Yet if all the priests and elders weren’t in fact as deceitful as Jesus paints them in this parable, why does he use such a broad brush stroke? Understand that Jesus often employed hyperbole in his parables in order to elicit exaggerated responses which would then be turned back on the hearer’s head as either indictment or grace. In this parable, the tenant farmers’ over-the-line behavior elicits outrage. They deserved the punishment they got. The hyperbole, however, stresses not how all were equally evil, but rather, that all were equally ignorant.
And not only them. Just as surprising, if not more, was the fact that even some of Jesus’ own followers failed to recognize him even after he had risen from the dead. As startling as it was for us to see that longtime member sit up in his pew, it must have been terrifying for the disciples to see Jesus following his crucifixion. Luke reports that when Jesus showed up that Easter Sunday night, his disciples mistook him for a ghost. In John’s gospel, as I mentioned last Sunday morning, after the resurrection the disciples hilariously went back to their boats to fish, as if all they had been through with Jesus was nothing more than extended time off (“Wow, that was some trip. OK, now back to work.”). The resurrected Jesus showed up again, this time on shore to wave them in, basically saying “Hey guys, we’re not done!” Though I still think he should have walked out to get them.

## Exercise requirements
1: Answer these questions from the passage on the tenant farmers parable:
(a) What does the hyperbole in the parable stress?
(b) What does Luke report the disciples mistook Jesus for?
(c) In John's gospel, where did the resurrected Jesus show up to wave the disciples in?
2: Please carry on the passage on the tenant farmers parable from its last sentence.
The listing has no connection to the passage on the tenant farmers parable.

## Provided data
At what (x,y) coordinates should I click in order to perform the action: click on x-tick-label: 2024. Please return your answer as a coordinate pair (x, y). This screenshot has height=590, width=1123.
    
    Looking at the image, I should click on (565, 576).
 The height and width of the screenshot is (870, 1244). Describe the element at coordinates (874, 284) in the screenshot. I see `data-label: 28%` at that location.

## Expected responses
1:
(a) That all were equally ignorant, not that all were equally evil.
(b) A ghost.
(c) On shore.

2:
The stranger who burst in on my sermon those many years ago probably wasn’t a messenger from God, but he made me wonder. He made me wonder about the times I do refuse to recognize the hand of God, the times I’m reticent to listen and quick to judge. I may not be as twisted and deceitful as Jesus’ parabolic tenants, but I can be just as ignorant. I can claim to see and still not get it. Rather than taking up my cross, I whine about my inconveniences and sufferings as though I deserve something better. I get bitter because life hasn’t turned out like I thought it should. I selfishly want what I want and disregard people in need. I forget that all I have is gift from God and how that should elicit from me gratitude, humility, generosity, and service. And I rationalize all of this based on perceptions of a Jesus who loves me just as I am—even though he was clear I can never follow him and stay just as I am.
And thus I return to the communion table, this fruit of the vineyard, to have my perceptions fixed; and I do so without presuming upon God’s grace, but confessing my genuine need for it. Join me.